RocksDBSession (hg-store-rocksdb/.../RocksDBSession.java):

Abstraction over RocksDB operations
Supports multiple column families (default, write, data)
Provides optimized scan iterators (ScanIterator)
Handles RocksDB configuration and lifecycle

Raft Consensus Mechanism

HugeGraph Store uses Sofa-JRaft (Ant Financial's Raft implementation) to achieve strong consistency and high availability.

Raft per Partition Design

Unlike some distributed systems that use a single Raft group for the entire cluster, HugeGraph Store uses MultiRaft:

Store Cluster (3 nodes: S1, S2, S3)
Partition 1: Raft Group 1
  - Leader: S1
  - Followers: S2, S3

Partition 2: Raft Group 2
  - Leader: S2
  - Followers: S1, S3

Partition 3: Raft Group 3
  - Leader: S3
  - Followers: S1, S2

Advantages:

Fine-grained Replication: Each partition can have different replica counts
Load Distribution: Leaders are distributed across Store nodes
Independent Failures: Partition failures don't affect the entire cluster
Scalability: Adding partitions doesn't increase Raft group size

Trade-offs:

More Raft groups mean more background work (heartbeats, elections)
Increased memory overhead (each Raft group has its own log and state)

Raft Components in Store

1. Raft Node (`RaftEngine`)

Location: hg-store-core/.../raft/RaftEngine.java (wraps JRaft's Node)

Responsibilities:

Leadership: Participates in leader election
Log Replication: Replicates write operations to followers
Snapshot Management: Triggers snapshot creation based on interval

Key Configuration (application.yml):

raft:
  address: 127.0.0.1:8510       # Raft RPC address
  snapshotInterval: 1800         # Snapshot every 30 minutes
  disruptorBufferSize: 1024      # Raft log buffer size
  max-log-file-size: 600000000000  # Max log file size

2. State Machine (`HgStoreStateMachine`)

Location: hg-store-core/.../raft/HgStoreStateMachine.java

Implements JRaft's StateMachine interface with these key methods:

onApply(Iterator iter):

Called when Raft log entries are committed
Deserializes RaftOperation from log entry
Delegates to BusinessHandler for execution
Returns result via RaftClosure

onSnapshotSave(SnapshotWriter writer, Closure done):

Creates a consistent snapshot of partition data
Uses HgSnapshotHandler to save RocksDB data
Triggered periodically (default: every 30 minutes)
Includes metadata like partition ID, shard group, etc.

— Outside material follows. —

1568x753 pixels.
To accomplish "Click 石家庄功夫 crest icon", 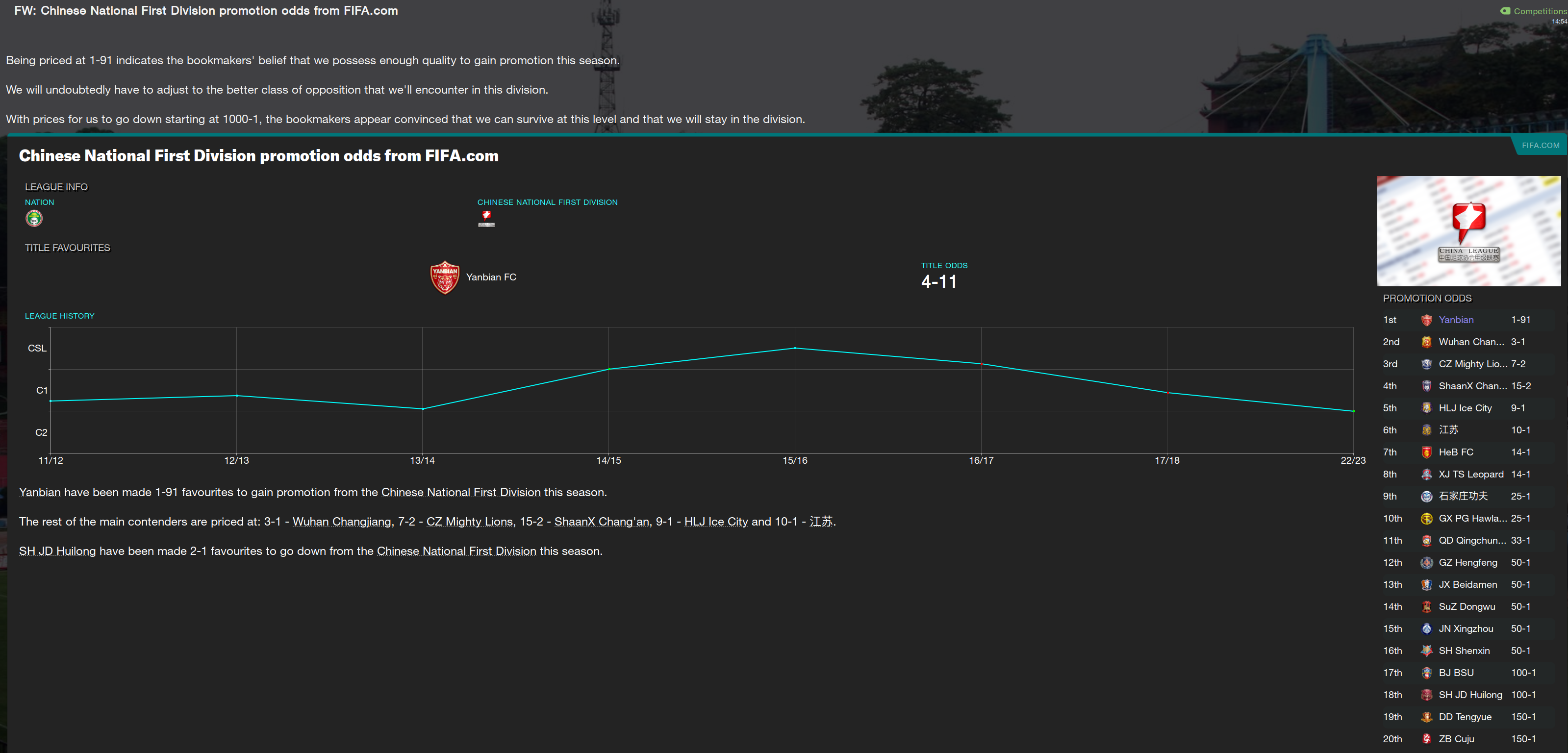I will [1426, 497].
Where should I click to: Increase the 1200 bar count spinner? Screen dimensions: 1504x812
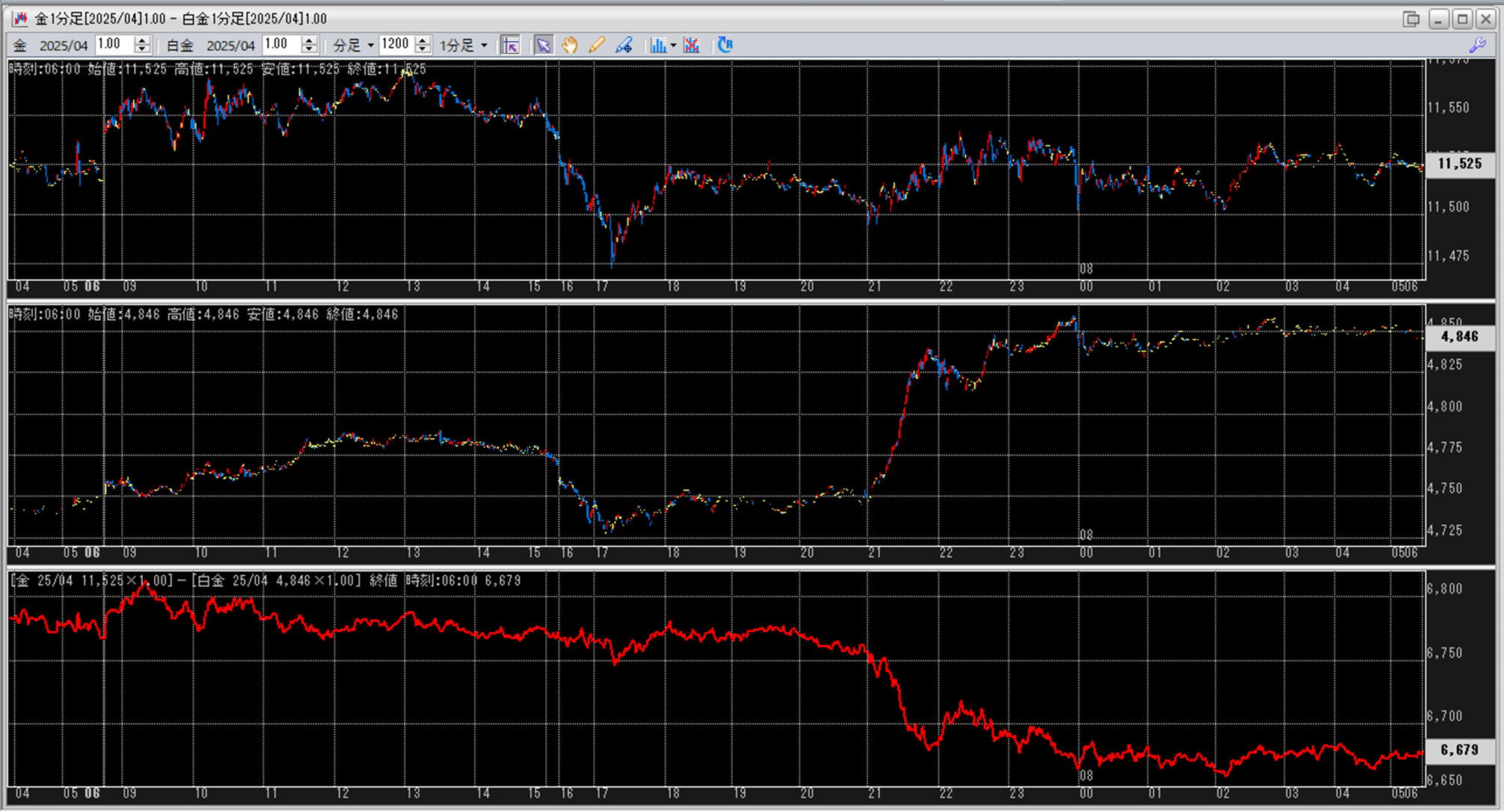coord(423,40)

onSnapshotLoad(SnapshotReader reader):

Loads snapshot data during partition initialization or recovery
Restores RocksDB state from snapshot files
Called when a follower needs to catch up or a new replica is added

onLeaderStart(long term):

Invoked when this node becomes the Raft leader for a partition
Updates partition leader information in PD
Enables write operations for this partition

onLeaderStop(Status status):

Invoked when this node loses leadership
Rejects write operations (only followers accept reads)

3. Raft Operations (`RaftOperation`)

Location: hg-store-core/.../raft/RaftOperation.java

Encapsulates all operations that need Raft consensus:

Operation Types:

PUT: Single key-value write
DELETE: Key deletion
BATCH: Batch write operations
PARTITION_META: Partition metadata updates
SNAPSHOT: Snapshot-related operations

Flow for Write Operations:

Client sends write request to Store node
Store node creates RaftOperation with operation data
If this node is the Raft leader:
- Proposes operation to Raft group via node.apply(task)
- Waits for Raft commit (majority of replicas acknowledge)
- State machine applies operation to RocksDB
- Returns result to client
If this node is a follower:
- Rejects write (clients must retry with leader)

4. Snapshot Handling (`HgSnapshotHandler`)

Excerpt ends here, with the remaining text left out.